-- EXERCISE --
Skip the pictures. Quote every line below, exactly, from the one with "380x238 pixels. How" through the final line.

-- MATERIAL PROVIDED --
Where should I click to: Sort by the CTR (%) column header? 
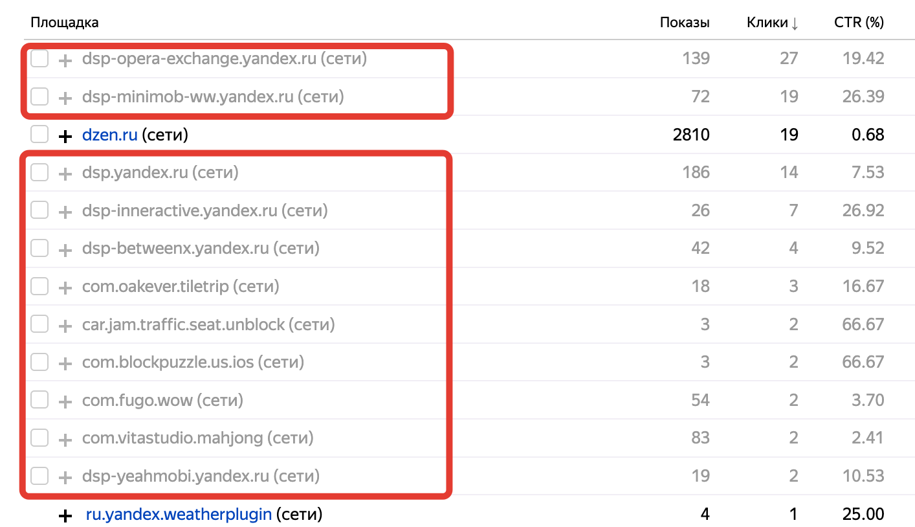pyautogui.click(x=859, y=23)
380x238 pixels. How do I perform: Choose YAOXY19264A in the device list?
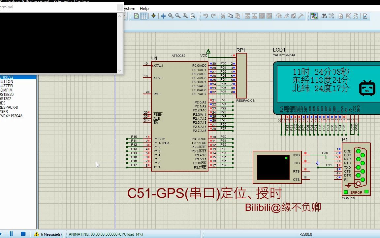[x=13, y=116]
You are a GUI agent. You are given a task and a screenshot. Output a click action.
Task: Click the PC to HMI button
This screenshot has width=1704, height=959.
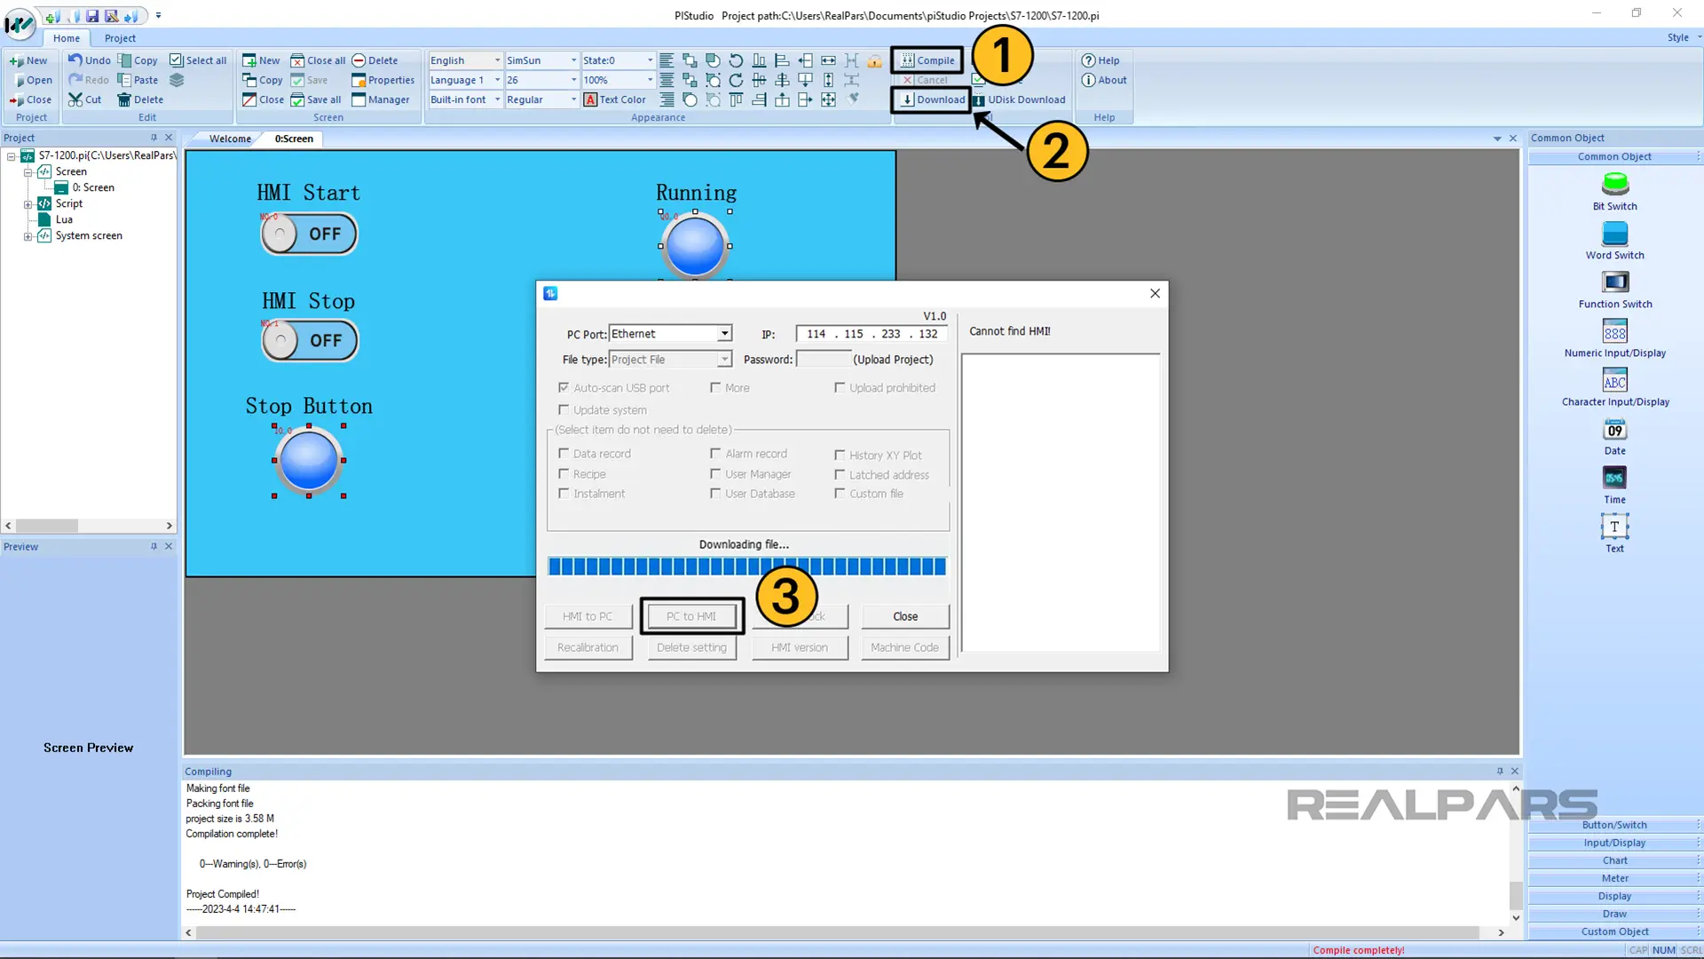691,614
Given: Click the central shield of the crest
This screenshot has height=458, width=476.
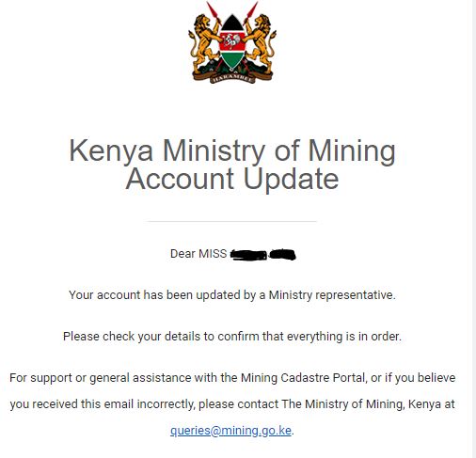Looking at the screenshot, I should [231, 42].
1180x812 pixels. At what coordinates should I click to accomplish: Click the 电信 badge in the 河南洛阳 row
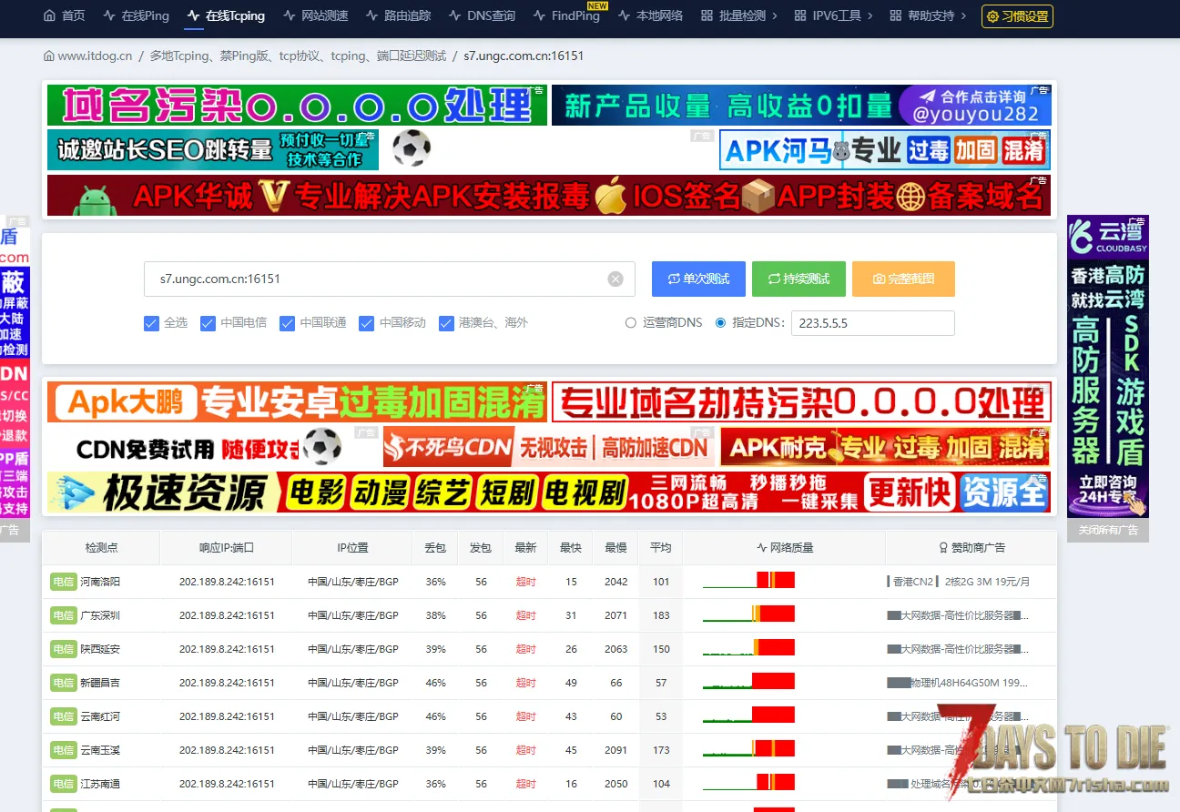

-- OUTPUT --
380x238 pixels. How do I perform: Choose YAOXY19264A in the device list?
[x=13, y=116]
You are a GUI agent. You are given a task and a screenshot. Output a click action.
Task: Click the PC to HMI button
This screenshot has width=1704, height=959.
691,614
Given: Click the central shield of the crest
This screenshot has height=458, width=476.
Looking at the screenshot, I should [231, 42].
1180x812 pixels. At what coordinates should I click to accomplish: Click the 电信 badge in the 河南洛阳 row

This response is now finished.